He hesitated a moment, then—

"I will tell you all about it to-night," he said.

And she was satisfied.

Breakfast over, he went and saddled Lassie, and rode to Peewit. Kate was looking drearily out of the window facing Marshcotes when he came in. He strode across the room and took her face in his two big hands and kissed her; it seemed so natural that she well-nigh forgot to rebuke him.

"I have not been here since—since that night—because I was blind to your need," he began. "I never guessed that matters had gone so far. Little woman, have they bullied you while I was away?"

In her present mood she could not withstand just that kind of tenderness. She crept into his arms, and hid her face, and fondled him nervously with her hands, as if she were afraid of his escaping her.

"Griff, it is hard to bear," she whispered, and broke down utterly. "So long you have kept away from me—it was right, of course—but——"

She looked up after awhile, and dried her eyes, and put him away.

"What are we going to do?" she asked.

He caught at the underlying suggestion, and for the life of him he could not keep the gladness out of his voice.

"Does he mean to apply for a divorce?" he asked.

"Yes."

He pulled himself together. Surely, if he were a man at all, it was the time to think of her needs, not of his own.

"Kate, I have brought all this on you."

But her hands were over his mouth before the words were half out.

"Don't say that, dear. Do you think I didn't help you to it?"

There was no touch of the outside world then. The frank abandonment of that confession left nothing more to be said, or hoped, or striven for.

The feeling passed, and they struggled slowly back to reality, as children make their first tottering attempts to walk.

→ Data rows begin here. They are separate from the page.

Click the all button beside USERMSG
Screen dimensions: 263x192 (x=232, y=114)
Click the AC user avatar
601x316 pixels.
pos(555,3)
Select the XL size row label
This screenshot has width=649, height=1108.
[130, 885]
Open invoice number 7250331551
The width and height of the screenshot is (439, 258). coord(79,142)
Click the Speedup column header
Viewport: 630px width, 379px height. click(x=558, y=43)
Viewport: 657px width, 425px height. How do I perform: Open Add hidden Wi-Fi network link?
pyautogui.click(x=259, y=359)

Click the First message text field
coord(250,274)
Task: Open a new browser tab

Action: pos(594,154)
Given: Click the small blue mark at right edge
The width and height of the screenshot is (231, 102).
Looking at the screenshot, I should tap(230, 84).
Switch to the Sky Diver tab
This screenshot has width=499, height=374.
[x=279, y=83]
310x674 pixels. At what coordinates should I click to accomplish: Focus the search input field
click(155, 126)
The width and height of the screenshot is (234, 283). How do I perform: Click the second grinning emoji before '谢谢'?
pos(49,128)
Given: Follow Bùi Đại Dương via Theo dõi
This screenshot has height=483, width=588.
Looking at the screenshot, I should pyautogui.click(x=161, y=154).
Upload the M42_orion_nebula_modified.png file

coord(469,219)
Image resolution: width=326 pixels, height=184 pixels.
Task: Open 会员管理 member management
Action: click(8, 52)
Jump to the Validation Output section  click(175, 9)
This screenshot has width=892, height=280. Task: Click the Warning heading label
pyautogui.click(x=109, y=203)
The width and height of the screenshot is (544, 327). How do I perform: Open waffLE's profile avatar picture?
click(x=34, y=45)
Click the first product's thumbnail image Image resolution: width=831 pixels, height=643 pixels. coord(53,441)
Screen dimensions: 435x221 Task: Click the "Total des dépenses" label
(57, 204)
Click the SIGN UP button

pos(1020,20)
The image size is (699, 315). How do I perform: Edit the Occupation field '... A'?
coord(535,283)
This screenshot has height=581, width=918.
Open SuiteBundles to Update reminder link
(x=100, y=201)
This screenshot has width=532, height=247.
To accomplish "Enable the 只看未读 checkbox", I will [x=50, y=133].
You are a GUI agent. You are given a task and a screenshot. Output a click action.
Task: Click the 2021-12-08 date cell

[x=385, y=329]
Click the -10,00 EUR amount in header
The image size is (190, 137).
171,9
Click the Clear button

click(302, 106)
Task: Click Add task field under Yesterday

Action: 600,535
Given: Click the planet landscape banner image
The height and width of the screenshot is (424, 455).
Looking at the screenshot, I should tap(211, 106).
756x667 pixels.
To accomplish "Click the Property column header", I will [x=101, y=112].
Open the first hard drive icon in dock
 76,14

"We can fight them, Kate, if we will. They have no evidence," said Griff, with an effort.

"They have evidence. Hannah saw us in the parlour that night."

"There was little to see; and in any case her word won't stand alone."

"No; but Joe is ready to swear—— Griff, I will not tell you. You can guess, can't you? He came back in time to see you—and he means to swear that he saw more. Griff, Griff, how can you make me tell you such things?"

"Are you sure of this, Kate?"

"Yes; quite. He blurted it all out to me a few nights ago in one of his drunken fits. The Marshcotes lawyer has told him what to say, so as best to help Hannah's evidence, and I don't see how we can face it."

A long pause.

"Kate, are you sorry?"

She looked at him—once. A heartful of neglected yearnings came to the front with a rush, and swept her away with them.

"No, no, no," she sobbed.

"Kate," he said, "come back with me to mother. It is the only way. I daren't leave you here an hour longer."

"But, Griff, I can't! Think of how your mother would take it if—— No; I can't! I won't!"

"It's not safe for you here, child; and you are coming," he said peremptorily.

She yielded at last. There did, indeed, seem to be no other way, and she could not bear to let Griff leave her. So together they set off across that well-known strip of heath, Griff leading Lassie by the bridle. Mrs. Lomax was just going out at the Manor gates when they arrived.

"Mother," said Griff, simply, "I have brought Kate to you. You will not bother her with questions, will you? She is tired and ill, and I'll tell you all about it later, as I promised. Will you take her upstairs, and get her to lie down a bit?"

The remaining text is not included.